Vorschau Epsom Derby 2019
 Epsom Derby 2019

Epsom Derby 2019

1. Juni 2019 - 2.423 Meter, Epsom Downs, England

Vorbericht vom 5. Dezember 2018

Too Darn Hot ist bereits als zweijähriger Hengst ein ganz großer Star im britischen Galoppsport. Nach vier Siegen aus vier Rennen gilt der John Gosden-Schützling nicht nur als Favorit für das 240. Epsom Derby, er zählt sogar zum engsten Favoritenkreis des Prix de l’Arc de Triomphe. Wie sehr man sich in einem solchen, noch in der Entwicklung befindlichen, Topfavoriten täuschen kann, konnte man erst im letzten Jahr bei Saxon Warrior miterleben.

Too Darn Hot ließ nach Siegen auf Gruppe III und Gruppe II Niveau im Oktober einen beeindruckender Erfolg in den Dewhurst Stakes von Newmarket (Gruppe 1, 1.408m) folgen, wo er mit Advertise und Anthony Van Dyck gleich zwei Gruppe-Sieger bezwang. Seither gilt der Dubawi-Sohn als Favorit für die 2.000 Guineas und das Epsom Derby. Seine Mutter Dar Re Mi war wie er auch von John Gosden trainiert worden. Sie gewann drei Gruppe-I-Rennen zwischen 2.000 und 2.414 Metern, weshalb man davon ausgehen kann, dass Too Darn Hot über die notwendige Ausdauer für das Epsom Derby verfügt.

Quorto ist wie Too Darn Hot noch ungeschlagen. Auch er ist ein Sohn von Dubawi und besiegte Anthony Van Dyck ebenfalls in einem Gruppe-I-Rennen. Wie sein Vater, der 2005 die irischen 2.000 Guineas gewann und im Epsom Derby Dritter wurde, setzte sich auch Quorto in den National Stakes im irischen Curragh durch. Doch obwohl auch seine Mutter Volume als Epsom Oaks Dritte Kondition mitbringt, ist sein Trainer, der letztjährige Derbygewinner Charlie Appleby, nicht ganz davon überzeugt, dass Quorto im Epsom Derby laufen wird. Appleby will sich zunächst auf die 2.000 Guineas konzentrieren und von dort aus weitersehen.

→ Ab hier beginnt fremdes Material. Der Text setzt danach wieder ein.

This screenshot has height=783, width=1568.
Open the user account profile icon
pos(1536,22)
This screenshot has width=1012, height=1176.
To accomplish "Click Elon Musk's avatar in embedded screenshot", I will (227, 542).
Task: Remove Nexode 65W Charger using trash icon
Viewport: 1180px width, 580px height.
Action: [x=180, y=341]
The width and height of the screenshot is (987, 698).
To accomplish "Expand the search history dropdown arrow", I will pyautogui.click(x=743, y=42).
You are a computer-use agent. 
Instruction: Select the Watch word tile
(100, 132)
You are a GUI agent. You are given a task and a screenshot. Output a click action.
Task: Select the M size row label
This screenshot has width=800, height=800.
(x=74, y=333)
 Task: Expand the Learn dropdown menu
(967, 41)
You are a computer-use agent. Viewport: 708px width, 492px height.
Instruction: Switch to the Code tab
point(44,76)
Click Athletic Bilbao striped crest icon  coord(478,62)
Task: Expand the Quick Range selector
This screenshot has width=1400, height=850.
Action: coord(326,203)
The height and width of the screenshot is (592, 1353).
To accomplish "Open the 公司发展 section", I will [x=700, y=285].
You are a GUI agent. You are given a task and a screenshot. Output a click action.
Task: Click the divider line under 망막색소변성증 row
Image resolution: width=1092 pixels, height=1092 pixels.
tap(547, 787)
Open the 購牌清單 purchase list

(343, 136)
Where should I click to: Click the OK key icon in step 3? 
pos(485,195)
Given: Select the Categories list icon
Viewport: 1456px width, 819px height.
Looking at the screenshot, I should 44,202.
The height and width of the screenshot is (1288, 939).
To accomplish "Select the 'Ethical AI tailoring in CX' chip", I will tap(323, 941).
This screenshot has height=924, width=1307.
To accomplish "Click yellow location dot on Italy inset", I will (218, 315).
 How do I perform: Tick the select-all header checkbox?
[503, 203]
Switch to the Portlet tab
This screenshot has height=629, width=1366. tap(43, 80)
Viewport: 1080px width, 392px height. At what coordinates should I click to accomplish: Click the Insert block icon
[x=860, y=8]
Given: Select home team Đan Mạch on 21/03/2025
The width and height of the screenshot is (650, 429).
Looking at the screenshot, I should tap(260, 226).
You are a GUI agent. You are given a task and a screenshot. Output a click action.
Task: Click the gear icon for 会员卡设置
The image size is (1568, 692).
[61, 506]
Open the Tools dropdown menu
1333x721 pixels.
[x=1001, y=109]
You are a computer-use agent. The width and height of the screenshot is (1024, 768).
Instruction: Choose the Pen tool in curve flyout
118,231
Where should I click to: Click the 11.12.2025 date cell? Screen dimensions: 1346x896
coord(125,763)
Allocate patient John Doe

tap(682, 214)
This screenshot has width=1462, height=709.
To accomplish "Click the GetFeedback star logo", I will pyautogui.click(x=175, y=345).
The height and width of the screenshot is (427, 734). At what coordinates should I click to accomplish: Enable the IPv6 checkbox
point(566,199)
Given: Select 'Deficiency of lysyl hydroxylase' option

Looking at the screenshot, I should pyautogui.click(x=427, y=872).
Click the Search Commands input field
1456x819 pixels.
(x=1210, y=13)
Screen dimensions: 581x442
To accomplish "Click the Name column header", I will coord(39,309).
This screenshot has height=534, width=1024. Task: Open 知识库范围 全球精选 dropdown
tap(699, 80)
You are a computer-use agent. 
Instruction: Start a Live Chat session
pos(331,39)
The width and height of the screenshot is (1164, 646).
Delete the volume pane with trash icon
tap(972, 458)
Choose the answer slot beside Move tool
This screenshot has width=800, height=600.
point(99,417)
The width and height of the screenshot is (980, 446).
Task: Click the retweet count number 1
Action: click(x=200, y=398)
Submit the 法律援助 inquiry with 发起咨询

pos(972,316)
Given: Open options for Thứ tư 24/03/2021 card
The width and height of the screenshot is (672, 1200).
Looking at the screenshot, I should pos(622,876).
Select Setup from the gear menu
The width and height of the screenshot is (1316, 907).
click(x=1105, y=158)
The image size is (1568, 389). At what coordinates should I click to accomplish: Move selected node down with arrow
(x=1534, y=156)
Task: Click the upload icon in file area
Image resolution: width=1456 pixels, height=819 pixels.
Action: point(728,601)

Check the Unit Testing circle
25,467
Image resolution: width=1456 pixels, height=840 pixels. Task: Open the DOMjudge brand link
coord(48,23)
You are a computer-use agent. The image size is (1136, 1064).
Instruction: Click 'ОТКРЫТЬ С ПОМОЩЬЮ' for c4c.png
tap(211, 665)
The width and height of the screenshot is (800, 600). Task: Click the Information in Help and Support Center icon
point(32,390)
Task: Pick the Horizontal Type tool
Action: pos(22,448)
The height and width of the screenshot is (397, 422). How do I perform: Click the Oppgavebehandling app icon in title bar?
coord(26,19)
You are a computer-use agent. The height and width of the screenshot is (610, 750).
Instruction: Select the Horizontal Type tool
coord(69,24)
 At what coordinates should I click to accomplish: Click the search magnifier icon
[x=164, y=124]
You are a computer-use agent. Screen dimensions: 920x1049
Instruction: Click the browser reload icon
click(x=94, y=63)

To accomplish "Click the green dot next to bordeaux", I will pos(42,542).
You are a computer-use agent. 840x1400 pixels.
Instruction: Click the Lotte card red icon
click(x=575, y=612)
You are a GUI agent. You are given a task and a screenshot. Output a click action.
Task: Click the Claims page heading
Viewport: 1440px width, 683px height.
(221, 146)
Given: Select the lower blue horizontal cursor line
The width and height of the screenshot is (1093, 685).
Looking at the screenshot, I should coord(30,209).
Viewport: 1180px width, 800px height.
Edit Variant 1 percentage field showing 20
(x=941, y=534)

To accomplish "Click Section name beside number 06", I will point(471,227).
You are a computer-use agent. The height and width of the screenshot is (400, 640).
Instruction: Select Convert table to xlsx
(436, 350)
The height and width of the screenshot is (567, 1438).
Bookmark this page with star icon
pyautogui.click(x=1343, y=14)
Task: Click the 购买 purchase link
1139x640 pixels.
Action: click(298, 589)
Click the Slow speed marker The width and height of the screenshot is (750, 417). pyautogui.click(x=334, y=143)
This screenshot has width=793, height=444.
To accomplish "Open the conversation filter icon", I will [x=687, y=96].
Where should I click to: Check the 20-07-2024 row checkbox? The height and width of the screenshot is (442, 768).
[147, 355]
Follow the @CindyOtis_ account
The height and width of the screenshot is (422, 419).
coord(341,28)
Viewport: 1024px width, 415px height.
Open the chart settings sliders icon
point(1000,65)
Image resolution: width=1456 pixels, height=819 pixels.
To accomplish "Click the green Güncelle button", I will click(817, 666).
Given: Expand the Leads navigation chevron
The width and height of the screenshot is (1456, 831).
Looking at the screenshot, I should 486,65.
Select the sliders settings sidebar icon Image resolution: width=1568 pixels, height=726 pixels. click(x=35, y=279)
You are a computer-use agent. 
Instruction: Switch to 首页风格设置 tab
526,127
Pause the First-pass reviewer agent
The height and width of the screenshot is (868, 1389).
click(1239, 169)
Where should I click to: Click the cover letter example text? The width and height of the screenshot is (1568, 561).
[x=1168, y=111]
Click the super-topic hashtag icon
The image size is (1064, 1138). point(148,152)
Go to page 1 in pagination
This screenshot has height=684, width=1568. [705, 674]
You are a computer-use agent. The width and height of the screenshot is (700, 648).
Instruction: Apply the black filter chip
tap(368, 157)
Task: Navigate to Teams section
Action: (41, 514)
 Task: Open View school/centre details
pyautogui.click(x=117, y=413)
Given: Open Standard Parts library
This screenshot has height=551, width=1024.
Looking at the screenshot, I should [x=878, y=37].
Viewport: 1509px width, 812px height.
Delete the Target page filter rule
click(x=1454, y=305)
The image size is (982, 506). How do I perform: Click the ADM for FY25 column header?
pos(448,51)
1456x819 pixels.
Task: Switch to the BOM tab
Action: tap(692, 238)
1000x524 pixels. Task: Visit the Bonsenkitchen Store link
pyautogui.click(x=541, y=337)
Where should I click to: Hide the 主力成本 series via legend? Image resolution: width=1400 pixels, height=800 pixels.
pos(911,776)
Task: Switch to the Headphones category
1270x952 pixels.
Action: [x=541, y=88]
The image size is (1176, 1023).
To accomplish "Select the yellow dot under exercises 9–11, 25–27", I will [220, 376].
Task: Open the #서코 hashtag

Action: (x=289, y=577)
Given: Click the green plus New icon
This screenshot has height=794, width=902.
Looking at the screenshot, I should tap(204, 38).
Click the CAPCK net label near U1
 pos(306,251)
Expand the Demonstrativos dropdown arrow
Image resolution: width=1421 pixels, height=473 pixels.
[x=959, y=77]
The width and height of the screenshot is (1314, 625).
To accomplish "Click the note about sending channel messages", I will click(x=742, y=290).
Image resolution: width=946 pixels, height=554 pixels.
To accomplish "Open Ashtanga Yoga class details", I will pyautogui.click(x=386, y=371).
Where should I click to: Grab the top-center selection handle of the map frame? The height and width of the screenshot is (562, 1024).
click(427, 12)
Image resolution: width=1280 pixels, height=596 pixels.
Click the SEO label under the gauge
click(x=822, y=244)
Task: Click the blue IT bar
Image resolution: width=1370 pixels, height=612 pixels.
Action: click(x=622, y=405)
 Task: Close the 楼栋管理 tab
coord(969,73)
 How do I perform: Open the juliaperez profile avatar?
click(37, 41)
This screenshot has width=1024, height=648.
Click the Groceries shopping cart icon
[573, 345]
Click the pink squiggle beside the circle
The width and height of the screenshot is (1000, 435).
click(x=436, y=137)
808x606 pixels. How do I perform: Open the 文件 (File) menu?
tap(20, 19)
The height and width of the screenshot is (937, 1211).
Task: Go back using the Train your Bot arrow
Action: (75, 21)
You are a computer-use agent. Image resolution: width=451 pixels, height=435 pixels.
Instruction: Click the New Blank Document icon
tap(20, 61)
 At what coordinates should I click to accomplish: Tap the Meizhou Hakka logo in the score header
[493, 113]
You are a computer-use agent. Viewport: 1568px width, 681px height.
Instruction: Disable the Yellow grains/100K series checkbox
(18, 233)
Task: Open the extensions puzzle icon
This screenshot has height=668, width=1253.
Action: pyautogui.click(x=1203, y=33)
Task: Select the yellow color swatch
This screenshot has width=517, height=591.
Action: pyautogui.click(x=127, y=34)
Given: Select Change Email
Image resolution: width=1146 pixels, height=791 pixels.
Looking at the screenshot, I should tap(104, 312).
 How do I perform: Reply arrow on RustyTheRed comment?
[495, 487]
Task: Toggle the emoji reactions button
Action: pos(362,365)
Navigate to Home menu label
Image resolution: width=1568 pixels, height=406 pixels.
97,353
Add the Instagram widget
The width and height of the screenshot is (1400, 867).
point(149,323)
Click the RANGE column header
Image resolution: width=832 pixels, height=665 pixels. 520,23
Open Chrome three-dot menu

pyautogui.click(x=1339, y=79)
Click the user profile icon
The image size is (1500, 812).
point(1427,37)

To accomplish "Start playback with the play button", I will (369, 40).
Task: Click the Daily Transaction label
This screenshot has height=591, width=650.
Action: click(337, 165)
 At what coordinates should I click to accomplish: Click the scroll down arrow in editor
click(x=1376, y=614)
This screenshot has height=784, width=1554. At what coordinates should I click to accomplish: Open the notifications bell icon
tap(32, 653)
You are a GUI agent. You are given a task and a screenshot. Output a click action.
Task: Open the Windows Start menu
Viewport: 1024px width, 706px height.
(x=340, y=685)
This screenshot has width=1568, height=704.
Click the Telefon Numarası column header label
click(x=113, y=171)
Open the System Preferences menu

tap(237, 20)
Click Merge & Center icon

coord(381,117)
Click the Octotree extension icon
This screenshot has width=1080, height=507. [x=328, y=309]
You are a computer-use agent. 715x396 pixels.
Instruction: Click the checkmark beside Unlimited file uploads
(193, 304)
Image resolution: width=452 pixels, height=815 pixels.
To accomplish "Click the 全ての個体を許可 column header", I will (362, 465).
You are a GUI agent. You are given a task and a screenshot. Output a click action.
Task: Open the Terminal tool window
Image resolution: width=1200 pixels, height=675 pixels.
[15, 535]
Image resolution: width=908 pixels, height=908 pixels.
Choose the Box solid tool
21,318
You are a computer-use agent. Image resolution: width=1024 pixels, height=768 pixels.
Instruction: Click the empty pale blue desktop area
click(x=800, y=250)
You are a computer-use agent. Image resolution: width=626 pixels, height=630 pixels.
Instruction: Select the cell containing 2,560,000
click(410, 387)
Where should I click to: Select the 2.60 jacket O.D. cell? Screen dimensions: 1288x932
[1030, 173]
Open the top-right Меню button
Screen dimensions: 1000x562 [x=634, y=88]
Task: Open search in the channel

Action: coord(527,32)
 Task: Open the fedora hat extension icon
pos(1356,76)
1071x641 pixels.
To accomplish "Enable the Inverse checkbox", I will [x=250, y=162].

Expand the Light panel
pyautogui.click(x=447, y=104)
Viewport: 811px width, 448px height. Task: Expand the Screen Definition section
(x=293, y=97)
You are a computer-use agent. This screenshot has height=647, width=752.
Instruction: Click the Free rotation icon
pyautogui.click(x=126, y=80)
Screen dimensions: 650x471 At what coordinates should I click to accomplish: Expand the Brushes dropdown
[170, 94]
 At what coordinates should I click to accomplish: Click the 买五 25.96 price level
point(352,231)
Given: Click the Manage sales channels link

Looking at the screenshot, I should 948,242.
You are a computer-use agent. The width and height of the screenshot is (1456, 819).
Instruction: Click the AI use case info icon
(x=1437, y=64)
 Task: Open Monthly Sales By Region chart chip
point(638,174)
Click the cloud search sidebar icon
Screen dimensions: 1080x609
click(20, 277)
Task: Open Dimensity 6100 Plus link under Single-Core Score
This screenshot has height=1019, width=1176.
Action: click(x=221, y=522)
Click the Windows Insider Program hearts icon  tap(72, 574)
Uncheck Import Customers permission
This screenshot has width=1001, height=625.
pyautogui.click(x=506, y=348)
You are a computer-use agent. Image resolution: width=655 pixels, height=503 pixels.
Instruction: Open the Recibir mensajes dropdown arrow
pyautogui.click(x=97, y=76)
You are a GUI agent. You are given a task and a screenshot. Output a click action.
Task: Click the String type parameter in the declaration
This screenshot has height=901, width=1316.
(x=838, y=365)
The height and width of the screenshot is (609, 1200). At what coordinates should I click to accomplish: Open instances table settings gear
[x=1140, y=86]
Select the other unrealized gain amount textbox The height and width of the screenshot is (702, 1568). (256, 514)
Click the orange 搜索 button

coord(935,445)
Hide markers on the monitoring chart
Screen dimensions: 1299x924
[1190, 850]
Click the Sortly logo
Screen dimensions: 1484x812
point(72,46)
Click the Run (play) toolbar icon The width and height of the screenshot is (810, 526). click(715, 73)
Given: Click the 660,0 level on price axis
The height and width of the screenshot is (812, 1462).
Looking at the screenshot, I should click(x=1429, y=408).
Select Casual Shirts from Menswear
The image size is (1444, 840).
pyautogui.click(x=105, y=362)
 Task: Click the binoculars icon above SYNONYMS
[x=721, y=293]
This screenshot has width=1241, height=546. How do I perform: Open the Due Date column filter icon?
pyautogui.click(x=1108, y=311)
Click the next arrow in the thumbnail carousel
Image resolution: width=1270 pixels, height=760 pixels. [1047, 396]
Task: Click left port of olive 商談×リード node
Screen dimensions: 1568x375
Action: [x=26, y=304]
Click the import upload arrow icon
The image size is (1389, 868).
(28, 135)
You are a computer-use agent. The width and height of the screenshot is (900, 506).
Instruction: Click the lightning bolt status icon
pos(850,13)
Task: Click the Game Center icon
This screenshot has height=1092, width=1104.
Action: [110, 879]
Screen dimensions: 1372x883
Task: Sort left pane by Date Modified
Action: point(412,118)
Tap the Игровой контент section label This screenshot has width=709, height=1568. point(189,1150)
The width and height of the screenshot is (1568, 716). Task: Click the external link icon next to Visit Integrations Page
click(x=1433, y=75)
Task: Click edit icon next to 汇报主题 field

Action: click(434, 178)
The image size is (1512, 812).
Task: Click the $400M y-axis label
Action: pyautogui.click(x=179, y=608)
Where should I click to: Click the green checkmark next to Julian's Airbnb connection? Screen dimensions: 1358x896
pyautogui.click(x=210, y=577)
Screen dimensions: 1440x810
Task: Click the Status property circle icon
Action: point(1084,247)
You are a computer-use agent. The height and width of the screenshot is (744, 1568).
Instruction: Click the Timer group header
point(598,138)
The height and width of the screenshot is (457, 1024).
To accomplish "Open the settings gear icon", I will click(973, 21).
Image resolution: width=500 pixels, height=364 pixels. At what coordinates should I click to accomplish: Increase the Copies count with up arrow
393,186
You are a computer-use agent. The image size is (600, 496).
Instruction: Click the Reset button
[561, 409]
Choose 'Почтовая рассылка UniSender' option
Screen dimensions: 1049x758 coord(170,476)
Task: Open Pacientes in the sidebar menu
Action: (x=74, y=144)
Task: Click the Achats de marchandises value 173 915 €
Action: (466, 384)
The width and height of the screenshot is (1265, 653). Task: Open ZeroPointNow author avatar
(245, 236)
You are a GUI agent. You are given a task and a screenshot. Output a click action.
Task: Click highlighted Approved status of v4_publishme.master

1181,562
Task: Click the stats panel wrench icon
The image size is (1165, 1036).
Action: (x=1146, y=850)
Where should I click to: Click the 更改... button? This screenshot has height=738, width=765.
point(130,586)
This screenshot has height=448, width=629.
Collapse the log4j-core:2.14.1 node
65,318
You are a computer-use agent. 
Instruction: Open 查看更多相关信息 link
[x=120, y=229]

Anthony Van Dyck steht am Epsom Derby-Wettmarkt in den Top 3, obwohl er als Zweijähriger bereits Too Darn Hot und Quorto unterlag. Dem Galileo-Sohn traut man zu sich über Winter gut zu entwickeln, vor allem was längere Distanzen angeht. Auch sein Trainer Aidan O’Brien steht für Erfolg, schließlich gewann der vier der letzten sieben Epsom Derbys. Anthony Van Dyck hat bereits die Erfahrung von sieben Rennen in den Beinen, trat zuletzt sogar in den USA an, wo er den Breeders' Cup Juvenile Turf aber nur auf Platz 9 beendete.

Madhoom ist ein weiterer noch ungeschlagener Hengst aus Irland. Der Dawn Approach-Sohn gewann in seiner Heimat beide bisherigen Starts, bezwang in den Champions Juvenile Stakes (Gr.2, 1.609 Meter) den Hengst Broome klar, der wiederum anschließend im zu Gruppe 1 zählenden Prix Jean-Luc Lagardère in Paris nur mit Hals geschlagen wurde. Trainer Kevin Prendergast und Besitzer Scheich Hamdam Al Maktoum hatten sich nach dem Erfolg in Dublin dafür entschieden Madhoom keinen weiteren Start als Zweijährigen zu geben, stattdessen 2019 in den Klassikern anzugreifen.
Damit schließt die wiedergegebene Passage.